# Mangrove jacks mixed berry cider



## gdupagne (14/5/16)

Just put this on for the wife today
Mangrove jacks cider pouch
1 kg dextrose
Followed instructions on pack will ferment @ 18 degrees
Hopefully it turns out nice


----------



## Seaquebrew (14/5/16)

Unless you like it sickeningly sweet, I would only add half of the sweetening satchet provided with the kit

Otherwise these kits are excellent 

Cheers


----------



## gdupagne (14/5/16)

Yep on instructions from the wife only added half


----------



## gdupagne (24/5/16)

Gravity reading day 7 1010. This is supposed to finish at 1000. Will check again in a few days. Bumped temp up to 20 degrees


----------



## wynnum1 (25/5/16)

Mangrove jacks yeast is good have a look at reusing .


----------



## gdupagne (25/5/16)

Ok so did another gravity reading today 1000
OG Was 1070
This makes 9.19% ABV supposed to be 6.5%
Sample had a beery type smell. Hopefully after adding the flavour sachet the smell will improve. Will keg on Sunday then wait for fridge space


----------



## wynnum1 (26/5/16)

gdupagne said:


> Ok so did another gravity reading today 1000
> OG Was 1070
> This makes 9.19% ABV supposed to be 6.5%
> Sample had a beery type smell. Hopefully after adding the flavour sachet the smell will improve. Will keg on Sunday then wait for fridge space


How well did it get mixed when OG Was 1070 if only added 1 kg dextrose does not seem possible.


----------



## Batz (26/5/16)

I made the Strawberry one for my wife, she likes it. Not my thing by a long shot, but Happy Wife..........


----------



## TheWiggman (26/5/16)

I don't think actual OG would have been 1.070, pretty good chance like wynnum1 said that it wasn't completely mixed and you took a strong sample. If you followed the directions (i.e. 1kg of dextrose to 23l) and finished at the target gravity you'll have yourself a 5.6% beverage.
I did the stawberry and pear once and my wife wasn't a fan, preferred the standard apple cider.


----------



## gdupagne (26/5/16)

Yeah I thought as much. I'll keg on the weekend and see how it tastes in a couple of weeks. Thanks for the advice guys


----------



## rass (11/6/16)

I put one together a couple of months ago. I didn't follow the instructions and added the sweetener at the beginning  It turned out ok. Started off a bit astringent, but then came good after a week or so in the bottle.


----------



## gdupagne (14/6/16)

This has been keg conditioning 2 weeks so I thought it was time to put in the fridge. Poured dark almost looked like red wine? Flavour is not what I expected. Quite tart. I used half pack of sweetener maybe I should have used it all? Going to leave a couple more weeks then try again.
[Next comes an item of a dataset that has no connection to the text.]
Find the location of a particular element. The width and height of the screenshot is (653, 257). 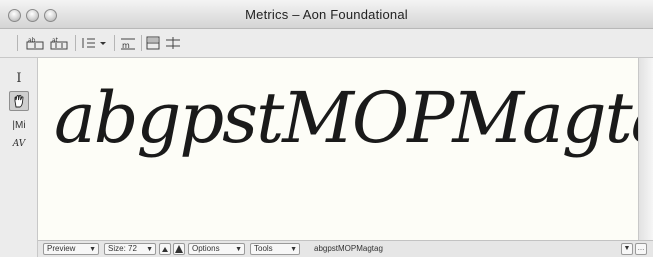

line-spacing-icon is located at coordinates (95, 43).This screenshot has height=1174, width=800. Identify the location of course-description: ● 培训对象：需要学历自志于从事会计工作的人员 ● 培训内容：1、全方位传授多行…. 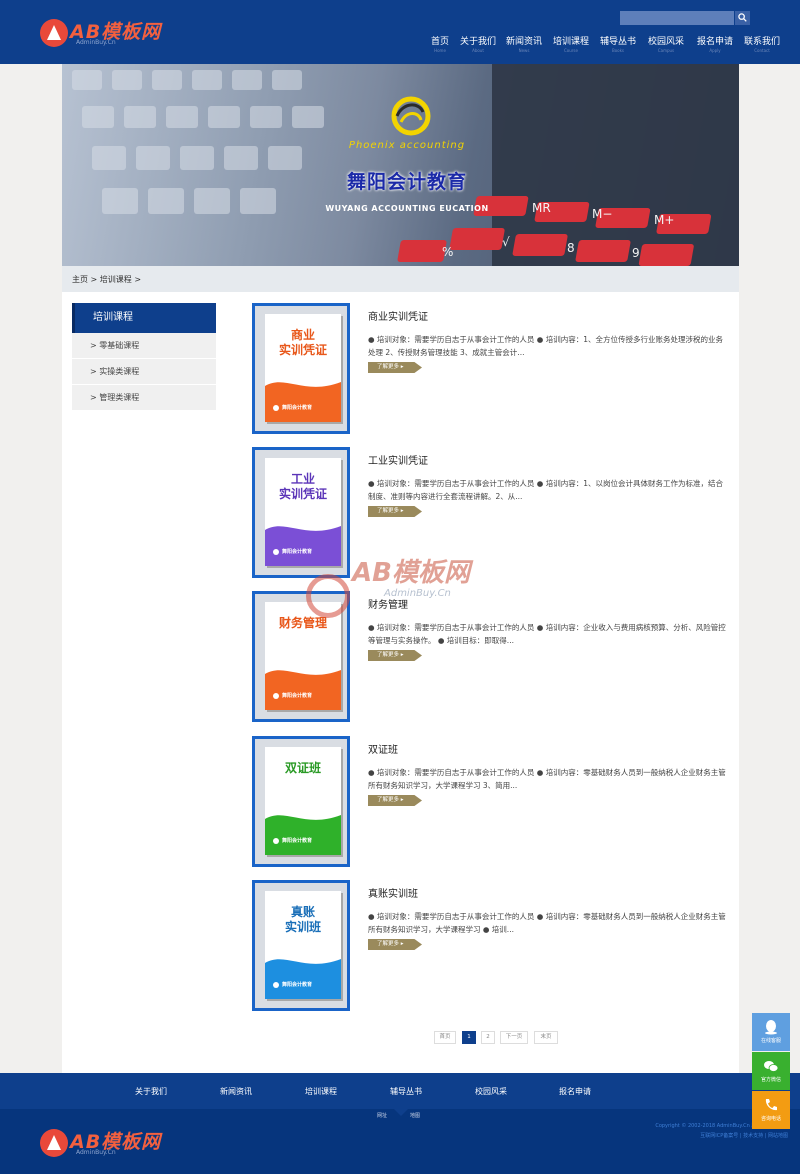
(546, 346).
If not down the sink it goes. Definitely not something I could have multiple of at this stage


----------



## fletcher (14/6/16)

gdupagne said:


> This has been keg conditioning 2 weeks so I thought it was time to put in the fridge. Poured dark almost looked like red wine? Flavour is not what I expected. Quite tart. I used half pack of sweetener maybe I should have used it all? Going to leave a couple more weeks then try again. If not down the sink it goes. Definitely not something I could have multiple of at this stage


probably also due to it finishing so low (1.000).

cider usually gets better with age. leave it for as long as you can handle.


----------



## wynnum1 (15/6/16)

I think these all have some Artificial flavour and will probably not improve with age adding sugar could help or mix with some pear or apple juice or even fresh fruit or even tinned fruit.


----------



## gdupagne (10/7/16)

Decided to cut my losses and tip I
This one out. Next time I will try the home brand juice method for a cider


----------



## Brewmeister (8/5/20)

Fist post....have to start somewhere.
I just tried this one....
OG 1047
FG 1002
As per directions with full sweetener sachet.
After 1 week in bottle tried it.
Not sickeningly sweet like Somersby but a lot on the weak side, like over diluted Ribeena.
Not much fizz so will leave it for a few weeks. My beers have come out much nicer than this so not that impressed.


----------